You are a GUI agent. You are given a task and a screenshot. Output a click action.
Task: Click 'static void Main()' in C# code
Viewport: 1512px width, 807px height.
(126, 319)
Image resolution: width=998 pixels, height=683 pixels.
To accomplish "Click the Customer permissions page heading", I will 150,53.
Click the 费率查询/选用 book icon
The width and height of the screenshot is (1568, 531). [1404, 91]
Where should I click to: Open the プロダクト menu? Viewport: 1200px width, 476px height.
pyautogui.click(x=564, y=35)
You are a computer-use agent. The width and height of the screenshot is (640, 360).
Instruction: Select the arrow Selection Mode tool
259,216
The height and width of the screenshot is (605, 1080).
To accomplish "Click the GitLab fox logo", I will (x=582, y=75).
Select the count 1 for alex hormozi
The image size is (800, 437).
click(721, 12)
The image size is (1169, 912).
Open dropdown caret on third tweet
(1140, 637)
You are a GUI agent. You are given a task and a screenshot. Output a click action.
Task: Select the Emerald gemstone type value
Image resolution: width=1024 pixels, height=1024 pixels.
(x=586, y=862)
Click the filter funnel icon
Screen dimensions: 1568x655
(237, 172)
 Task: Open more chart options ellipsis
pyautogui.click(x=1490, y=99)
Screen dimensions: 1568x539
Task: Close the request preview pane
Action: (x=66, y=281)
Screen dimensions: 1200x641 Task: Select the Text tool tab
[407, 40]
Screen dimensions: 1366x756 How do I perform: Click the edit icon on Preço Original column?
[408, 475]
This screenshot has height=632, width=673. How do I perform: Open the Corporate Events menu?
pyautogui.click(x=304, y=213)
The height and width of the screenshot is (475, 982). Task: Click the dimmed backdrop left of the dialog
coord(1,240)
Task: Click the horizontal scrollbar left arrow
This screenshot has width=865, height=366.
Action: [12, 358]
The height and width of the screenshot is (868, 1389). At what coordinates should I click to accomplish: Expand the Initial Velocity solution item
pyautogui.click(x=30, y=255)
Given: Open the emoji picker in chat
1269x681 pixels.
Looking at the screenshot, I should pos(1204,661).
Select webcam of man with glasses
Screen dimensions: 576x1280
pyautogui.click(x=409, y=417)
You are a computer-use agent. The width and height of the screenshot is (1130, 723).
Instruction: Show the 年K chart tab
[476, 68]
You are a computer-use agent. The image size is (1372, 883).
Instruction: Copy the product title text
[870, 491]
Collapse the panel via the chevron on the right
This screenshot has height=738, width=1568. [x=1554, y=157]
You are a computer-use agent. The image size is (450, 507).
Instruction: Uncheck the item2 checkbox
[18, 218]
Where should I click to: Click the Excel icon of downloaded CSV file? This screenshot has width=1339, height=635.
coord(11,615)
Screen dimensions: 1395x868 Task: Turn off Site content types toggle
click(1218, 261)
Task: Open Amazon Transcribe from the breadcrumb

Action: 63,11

+ + +

→ **Problem to solve**
Set down the listing again, exactly.

→ **Response to the exercise**
You are a GUI agent. You are given a task and a screenshot. Output a click action.
Task: Click 'static void Main()' in C# code
Viewport: 1512px width, 807px height.
(126, 319)
Image resolution: width=998 pixels, height=683 pixels.
To accomplish "Click the Customer permissions page heading", I will 150,53.
Click the 费率查询/选用 book icon
The width and height of the screenshot is (1568, 531). [1404, 91]
Where should I click to: Open the プロダクト menu? Viewport: 1200px width, 476px height.
pyautogui.click(x=564, y=35)
You are a computer-use agent. The width and height of the screenshot is (640, 360).
Instruction: Select the arrow Selection Mode tool
259,216
The height and width of the screenshot is (605, 1080).
To accomplish "Click the GitLab fox logo", I will (x=582, y=75).
Select the count 1 for alex hormozi
The image size is (800, 437).
click(721, 12)
The image size is (1169, 912).
Open dropdown caret on third tweet
(1140, 637)
You are a GUI agent. You are given a task and a screenshot. Output a click action.
Task: Select the Emerald gemstone type value
Image resolution: width=1024 pixels, height=1024 pixels.
(x=586, y=862)
Click the filter funnel icon
Screen dimensions: 1568x655
(237, 172)
 Task: Open more chart options ellipsis
pyautogui.click(x=1490, y=99)
Screen dimensions: 1568x539
Task: Close the request preview pane
Action: (x=66, y=281)
Screen dimensions: 1200x641 Task: Select the Text tool tab
[407, 40]
Screen dimensions: 1366x756 How do I perform: Click the edit icon on Preço Original column?
[408, 475]
This screenshot has height=632, width=673. How do I perform: Open the Corporate Events menu?
pyautogui.click(x=304, y=213)
The height and width of the screenshot is (475, 982). Task: Click the dimmed backdrop left of the dialog
coord(1,240)
Task: Click the horizontal scrollbar left arrow
This screenshot has width=865, height=366.
Action: [12, 358]
The height and width of the screenshot is (868, 1389). At what coordinates should I click to accomplish: Expand the Initial Velocity solution item
pyautogui.click(x=30, y=255)
Given: Open the emoji picker in chat
1269x681 pixels.
Looking at the screenshot, I should pos(1204,661).
Select webcam of man with glasses
Screen dimensions: 576x1280
pyautogui.click(x=409, y=417)
You are a computer-use agent. The width and height of the screenshot is (1130, 723).
Instruction: Show the 年K chart tab
[476, 68]
You are a computer-use agent. The image size is (1372, 883).
Instruction: Copy the product title text
[870, 491]
Collapse the panel via the chevron on the right
This screenshot has height=738, width=1568. [x=1554, y=157]
You are a computer-use agent. The image size is (450, 507).
Instruction: Uncheck the item2 checkbox
[18, 218]
Where should I click to: Click the Excel icon of downloaded CSV file? This screenshot has width=1339, height=635.
coord(11,615)
Screen dimensions: 1395x868 Task: Turn off Site content types toggle
click(1218, 261)
Task: Open Amazon Transcribe from the breadcrumb

Action: 63,11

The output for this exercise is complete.